According to a recent poll, 73 percent of all Americans oppose increases in federal spending. Since this anti-government spending sentiment is a major reason Republicans control the House and Senate, one would expect the Republican Congress to hold the line on, or even cut, government spending. Yet, despite the Republican leadership's rhetoric about "fiscal responsibility," this year's House Republican budget spends $104 billion more than the GOP's 2013 budget.

Some conservatives, most notably the Heritage Foundation, have criticized the GOP budget. Heritage and the conservative House Republican Study Committee (RSC) have both prepared conservative alternatives to the official Republican budgets. Unfortunately, neither Heritage nor the RSC budgets meaningfully reduce federal spending.

Conservative efforts to reduce the size of government are handicapped by their love affair with the military-industrial complex. Since the Pentagon's budget makes up the largest category of "discretionary" spending, it seems logical that a serious balanced budget plan would reduce spending on militarism.

Yet many of the same conservatives who (rightly) criticize the Republicans for refusing to cut spending not only oppose cuts to the Pentagon budget, they actually call for increases in military spending! These conservatives refuse to admit that the trillions spent on "regime change" overseas have not only failed to turn the targeted counties into Jeffersonian republics but have actually empowered groups like ISIS.

Conservative support for ever-increasing spending on militarism undercuts their efforts to end corporate welfare. Much of the so-called defense budget is wasted on boondoggles like the F-35 fighter that only defend the lifestyles of defense contractors and their lobbyists.

Despite insisting on increased military spending, the Heritage and RSC budgets both, at least on paper, eliminate the deficit in less than ten years. These budgets contain some other positive elements. For example, the RSC budget calls for an audit of the Federal Reserve. Both budgets repeal Obamacare and provide the American people with much needed tax relief.

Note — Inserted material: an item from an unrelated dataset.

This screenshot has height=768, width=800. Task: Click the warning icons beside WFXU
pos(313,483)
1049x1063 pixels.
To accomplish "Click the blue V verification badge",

The good features of the conservative budgets do not cancel out their flaws. For one thing, neither of the conservative budgets actually cuts spending. Instead, they both use the old DC trick of cutting projected increases in spending. Only in DC could budgets that increase domestic spending be considered a "radical attack on the welfare state."

The fundamental flaw in the conservative budgets is philosophical: like much of modern American conservatism, the budget accepts the notion that that the American government is both constitutionally authorized to, and capable of, running the economy, running our lives, and running the world. Hence the "conservative" budgets do little or nothing to scale back the federal role in education, housing, welfare, or commerce.

Conservative budgets reform welfare programs by giving the states more authority and flexibility in administering the programs. This may make marginal improvements in the programs, but it does not make the welfare state moral or constitutional. It also does not make government welfare more efficient or compassionate than private charity.

Similarly, while conservatives promise entitlement reforms that give individuals greater control, they refuse to grant young people the option to care for themselves by opting-out of the government entitlement system.

If America is going to avoid a major economic crisis, government spending and debt must be reduced. However, budgets that merely tinker around the edges of the welfare-warfare state, or only reduce the rate of spending increases, merely postpone the day of reckoning. Only a budget that brings the troops home, shuts down unconstitutional agencies, ends all corporate welfare, and begins unwinding our welfare and entitlement programs will ensure future generations enjoy liberty, peace, and prosperity.